A. Right now, only redis is configured in the docker container. This is due to the fact that some python dependencies that are used in the development Windows OS are not present in the Docker's Linux OS moreover redis is not directly supported in the windows. B. The file structure is vague due to the complex integration of various components such as multiple vector store, chunking strategy, multi-modal integration and on-the go Django's model preparation during the development process (and much more).
-
Create super user(s) using the following command to access the app from the frontend.

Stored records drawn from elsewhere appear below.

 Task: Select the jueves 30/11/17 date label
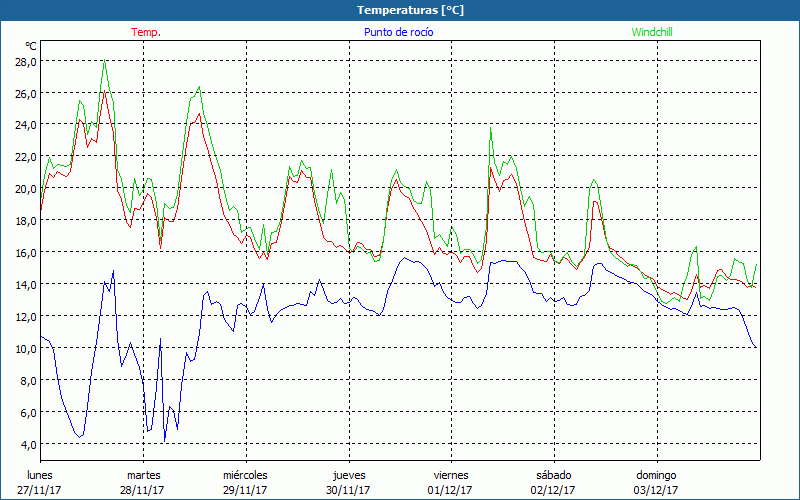[x=349, y=482]
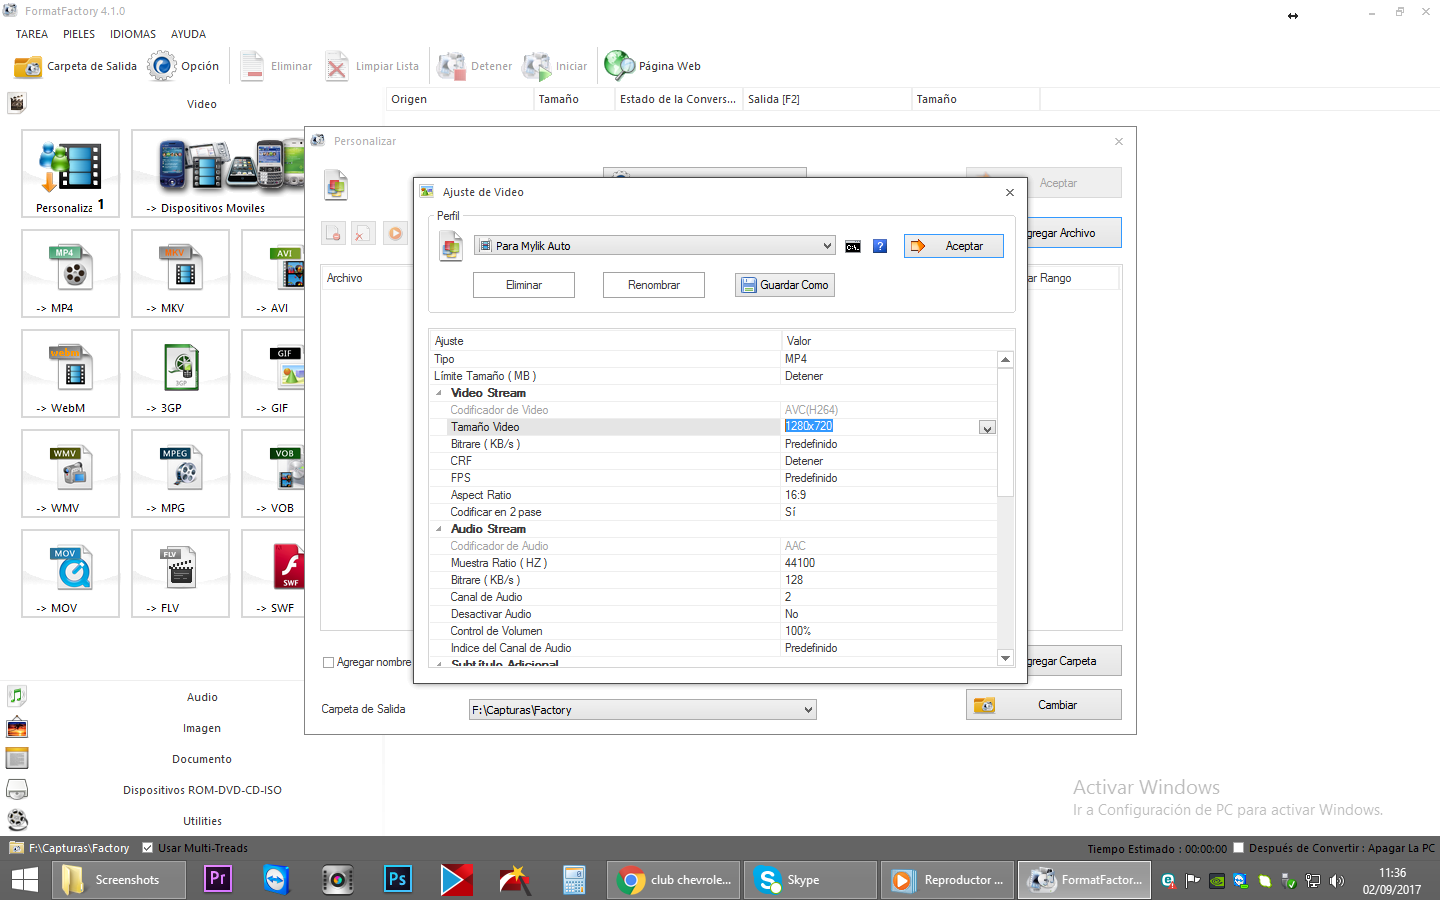
Task: Expand the Tamaño Video value dropdown
Action: point(987,428)
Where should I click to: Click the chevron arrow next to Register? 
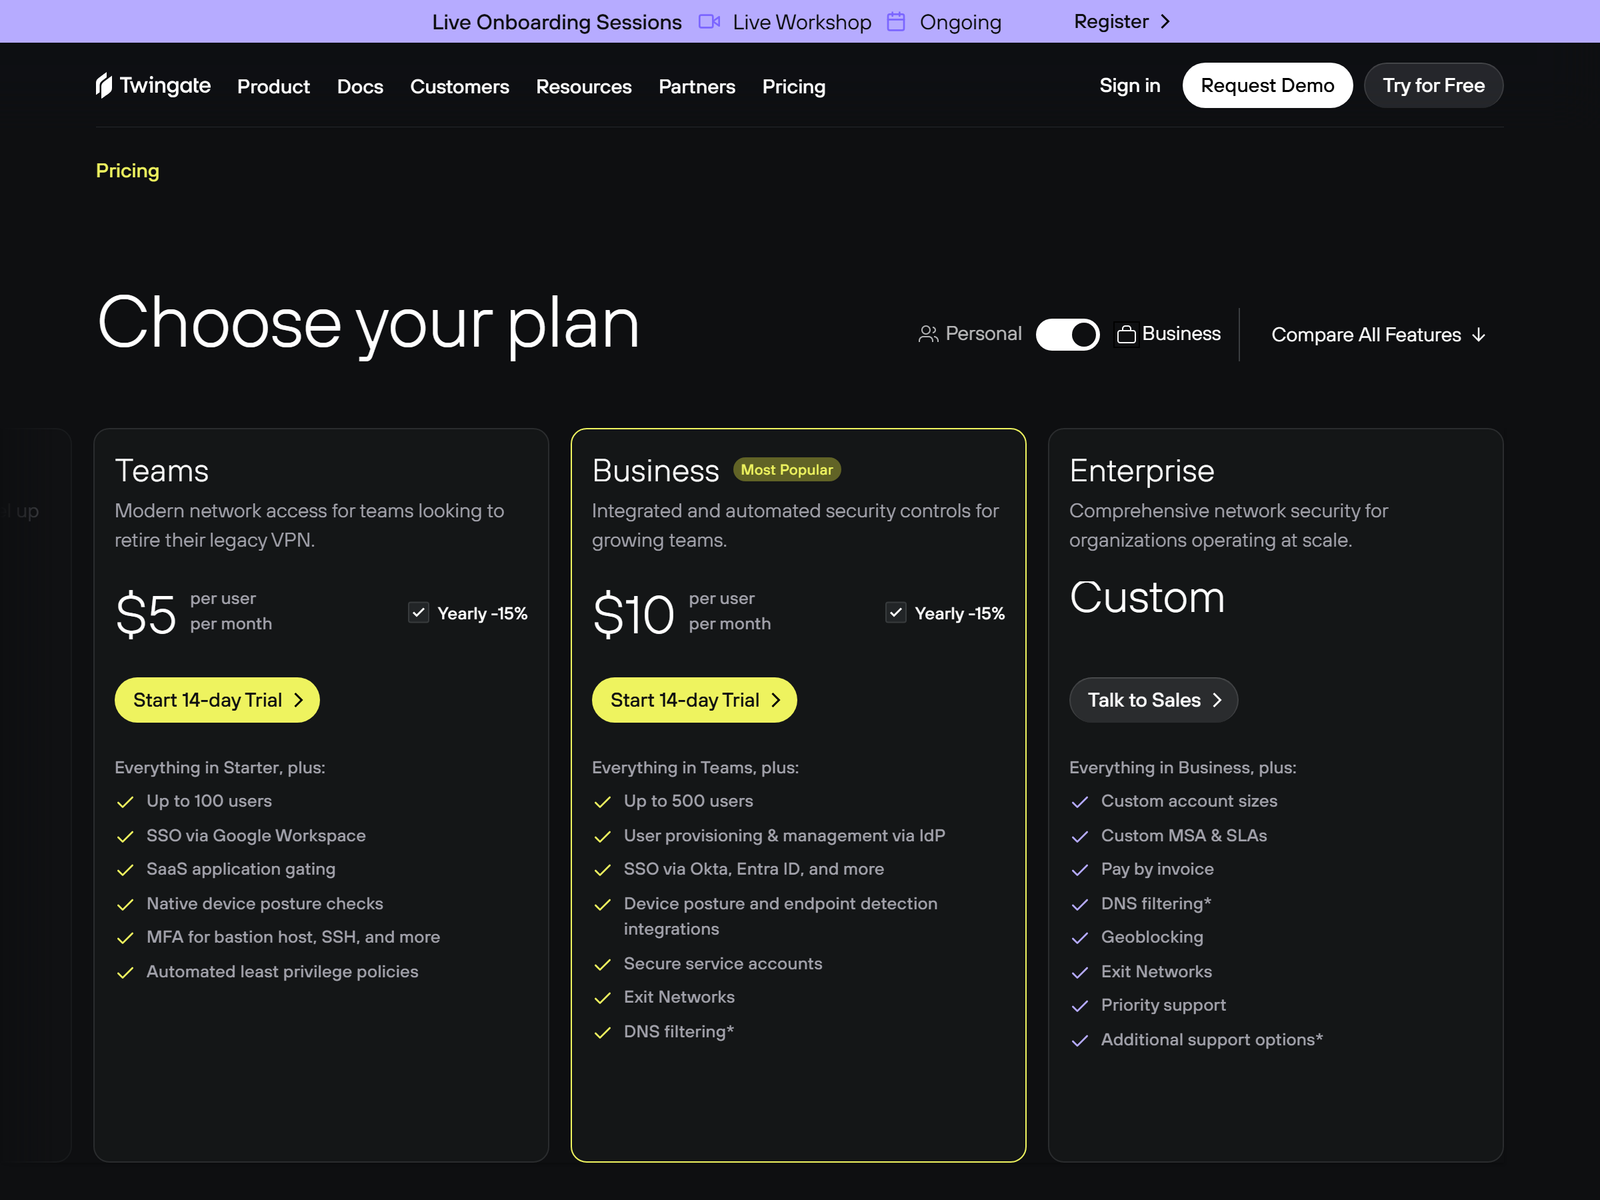click(x=1165, y=22)
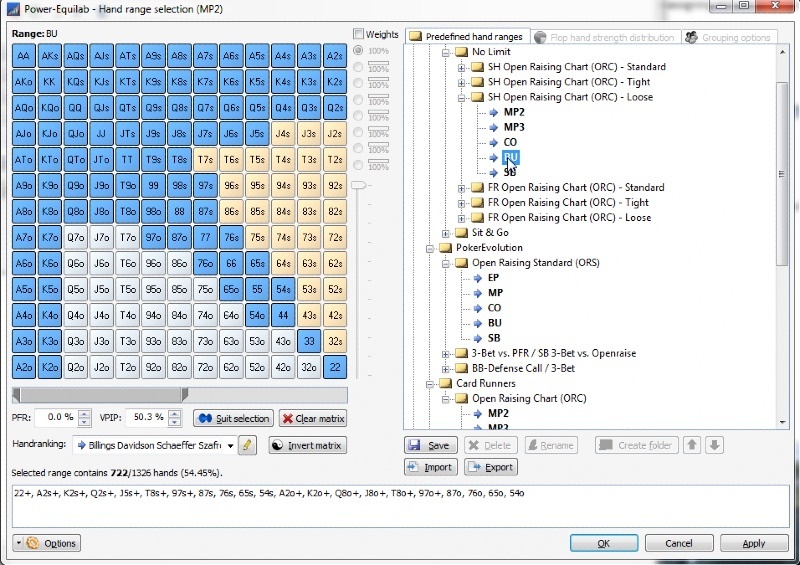Click the OK button
800x565 pixels.
(x=603, y=543)
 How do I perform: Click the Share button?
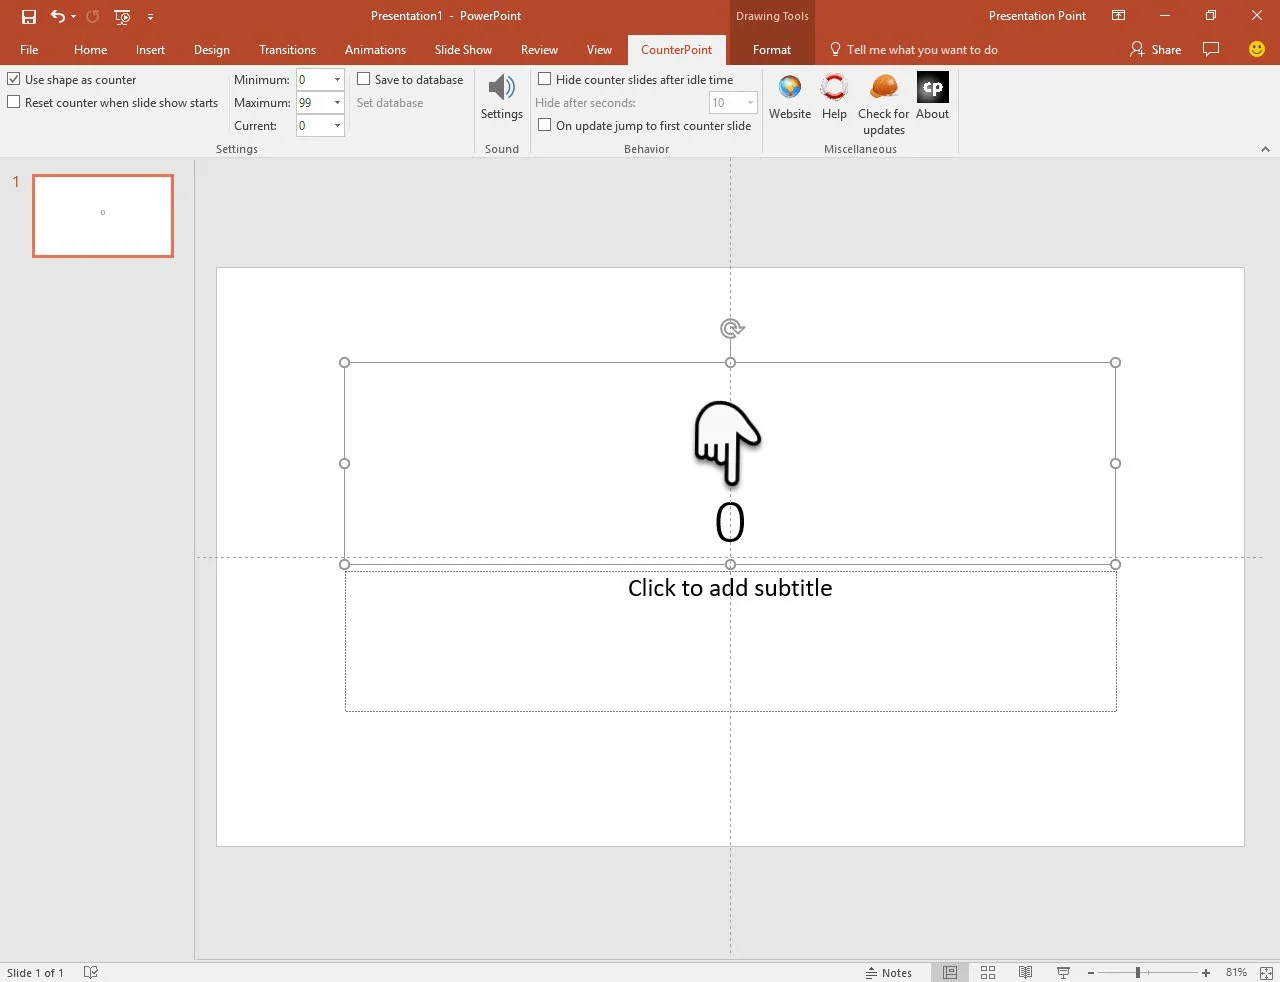1155,50
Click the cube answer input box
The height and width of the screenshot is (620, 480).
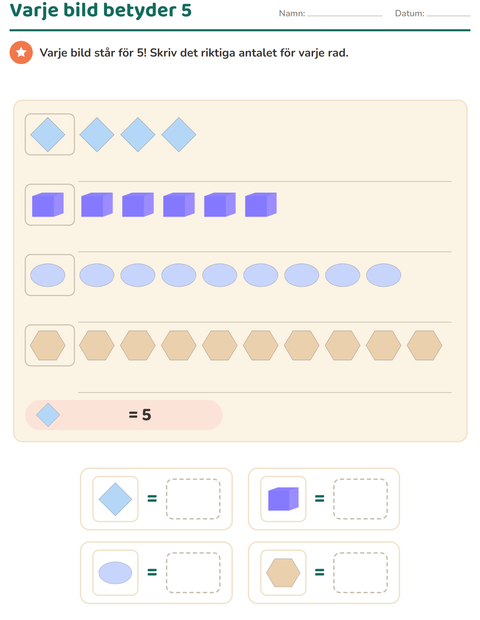361,499
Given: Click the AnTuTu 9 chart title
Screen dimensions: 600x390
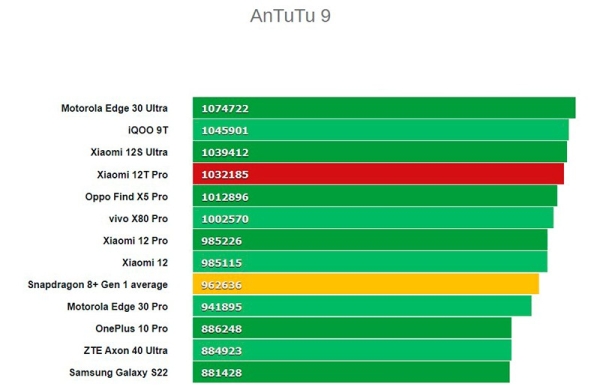Looking at the screenshot, I should coord(290,16).
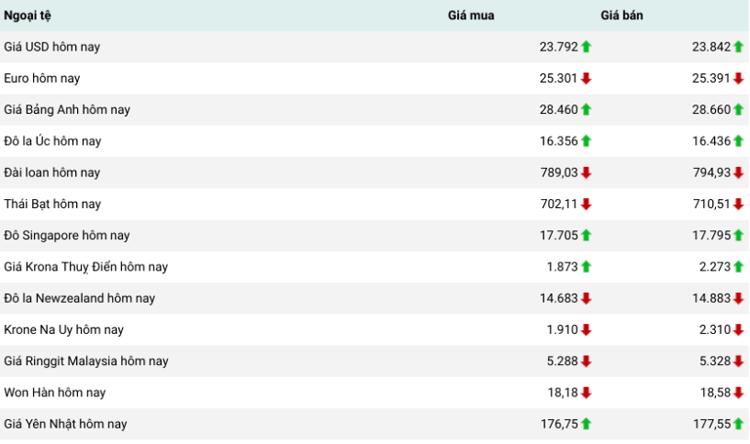Screen dimensions: 750x444
Task: Click the 'Giá mua' column header
Action: coord(470,15)
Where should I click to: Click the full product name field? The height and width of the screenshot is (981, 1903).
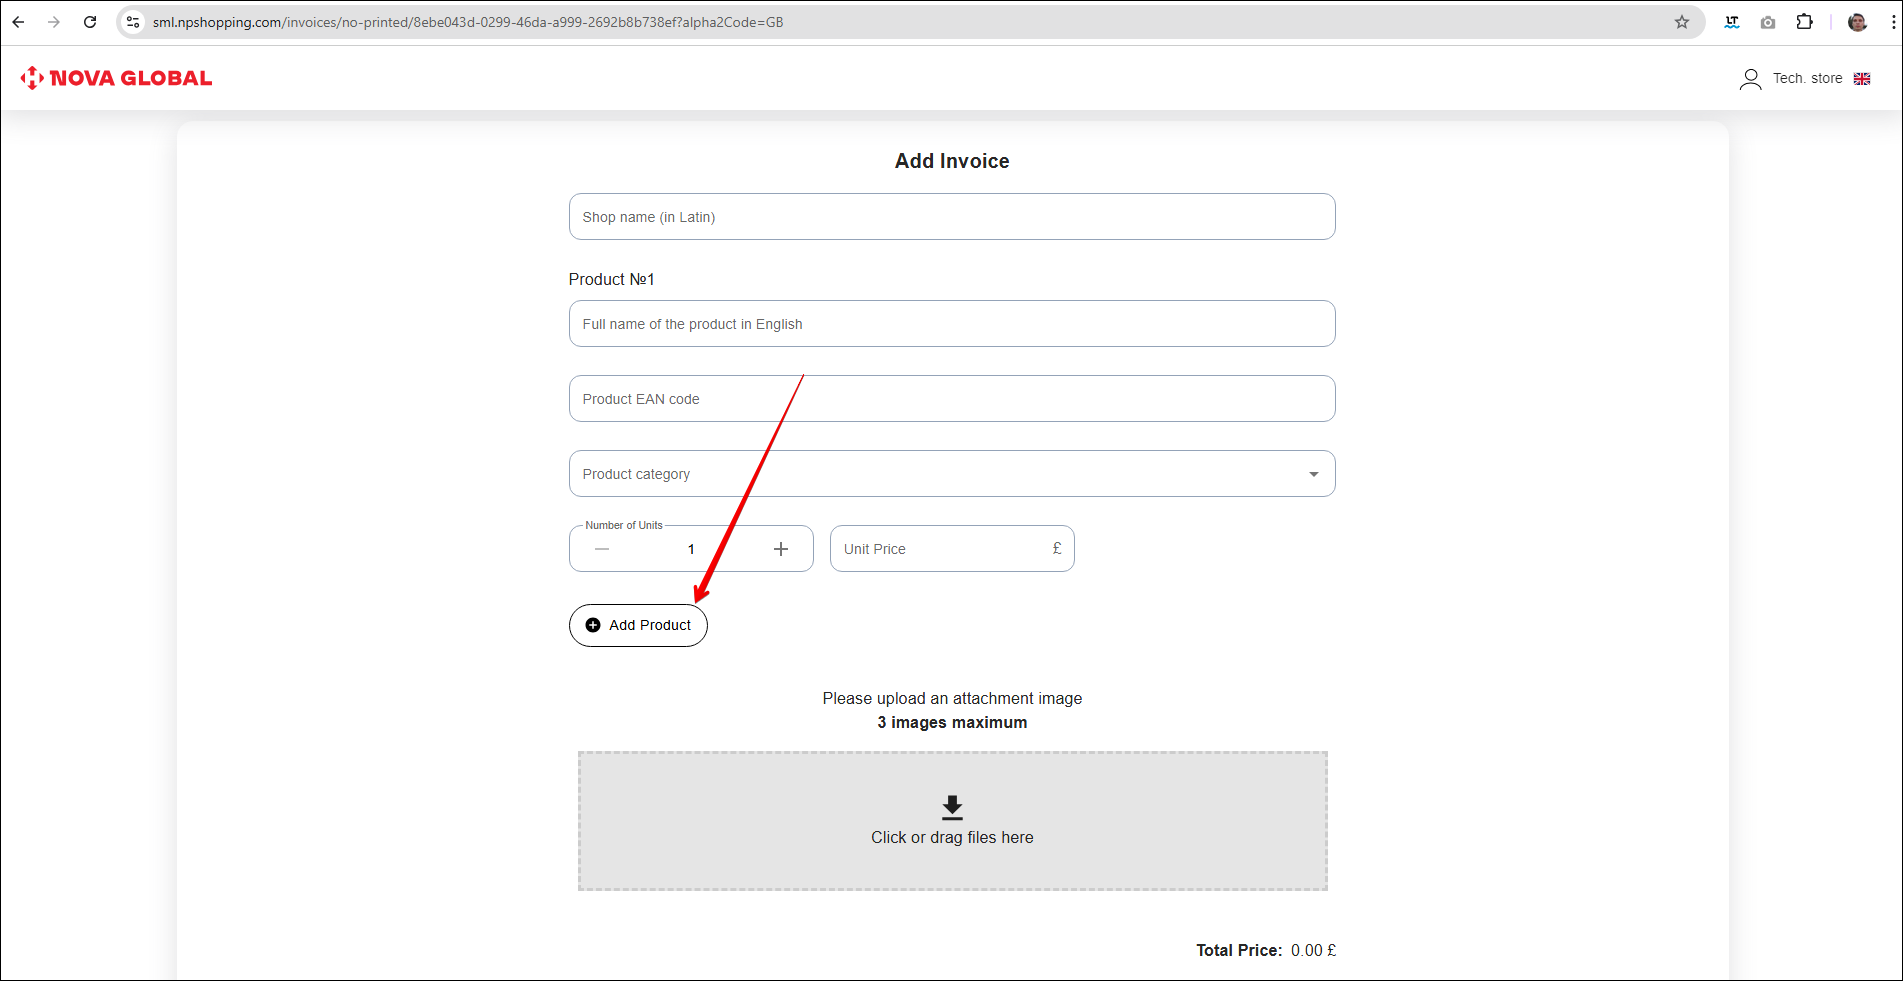point(951,324)
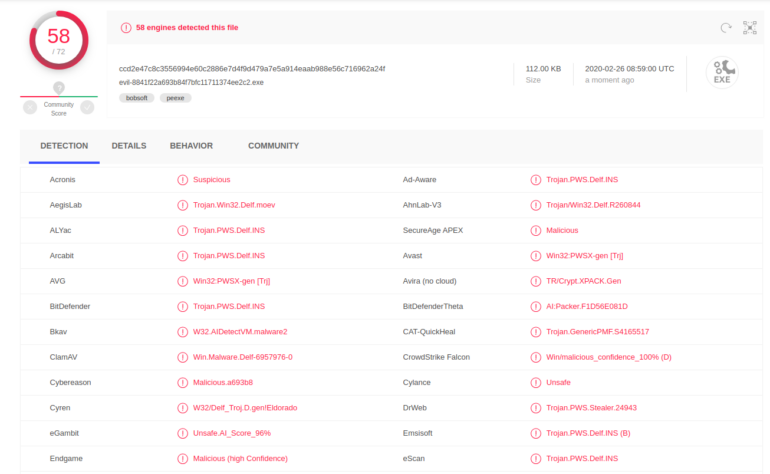
Task: Click the community score marker bubble
Action: point(59,88)
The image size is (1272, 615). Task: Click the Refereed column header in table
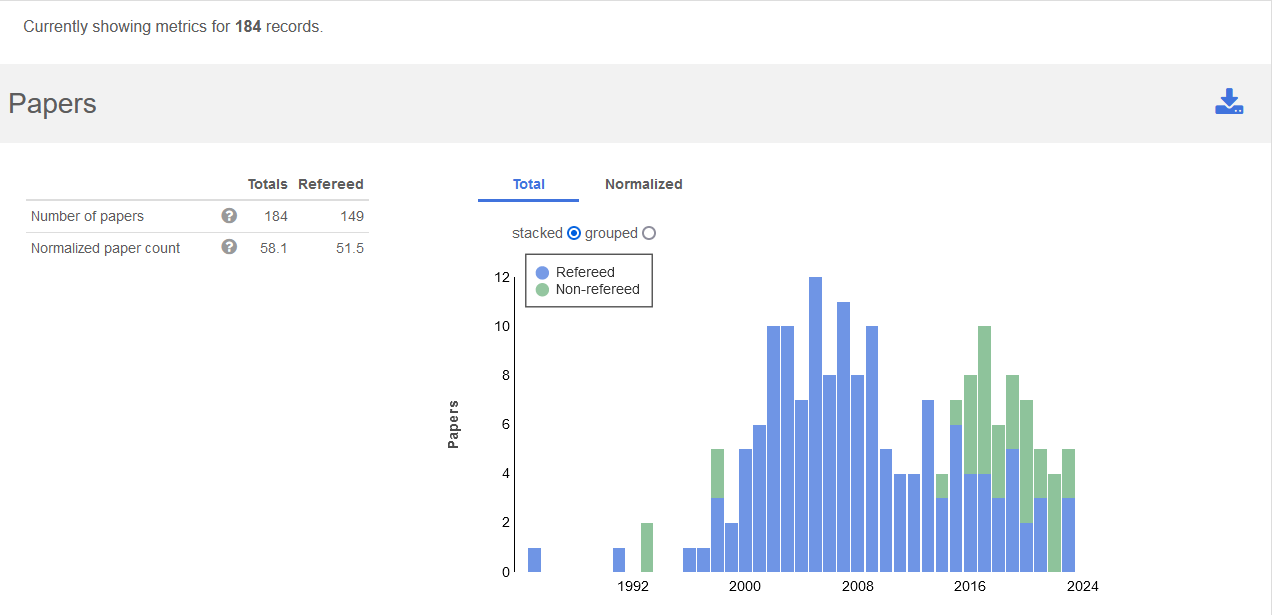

python manage.py createsuperuser
This is a required command because the frontend doesn't support sign up at the moment but it supports logging in -
Migrate the database
python manage.py makemigrations
followed by
python manage.py migarte
-
Due to the described issues, you have to run two command to launch the server:
python manage.py runserver
docker compose up
ordocker compose up -d
(make sure you have installed docker and started the docker engine)
Finally, the server should be up and running without any error, unless you try to access the backend in the browser. You can go to localhost:8000/admin
for admin panel and localhost:8000/api/
to view all the possible api routes.
Setting up the frontend is quite simple, just run the following command-
npm run dev
Even though all the routes are mapped in the Nav bar, still you can investigate the app.jsx
file and the file structure to determine the routes as due to development process few testing routes may be existing but are not mapped.
Click on Diagnose
in the Nav bar to start the diagnosis process.
This project took a lot of intensive research to figure out correct and effective implementation. The research involved analyzing other AI powered apps in the domain of health-care in India. In conclusion we came to know that there were no multi-modal apps for diagnosing dermatology featuring computer vision and text-generation. Later, we also approached few dermatologists and medical students from top medical institutes to discuss and improve the solution, and since then DermIT is under active development.
I personally tested multiple frameworks and methodology to built the desired RAG model but always encountered with a new set of problem as soon as the previous one was resolve.
I have built RAG pipelines from scratch without orchestration framework but it performed very badly. I also tried building a model with Llama-index
which worked exceptionally well but I faced a lot of issues. Around February 10th I started using Llama-index
and it happened to be the same day when they released a major update changing the entire code base and implementations, the document was not updated and any tutorial was useless. I was left with the only option i.e. to look for the implementation in the codebase itself.
For this I used a quantized Mistral-7b-instruct-v1
(16 bit float) as the LLM, a custom hugging face embedding model- sentence-transformers/multi-qa-mpnet-base-cos-v1
with a support of 768 dimensional dense embedding. LangChain
wrappers were used to build the frontend of the RAG such as prompt, output parser and setting up the embedding model while everything related to the raw data pipelines and LLM was managed by using Llama-index
.
Everything was working fine but I was interested in LangChain's brand new LCEL
(stable). I believed at that time, LangChain was offering much more control and features over the overall RAG development, be it function calling, memory units, tools and routes, LangChain was ahead of Llama-index and hence I shifted to LangChain (however right now Llama-index introduced almost all the listed features).
With developing each feature I get ideas for few more and therefore, the developing cycle is gonna go a bit long.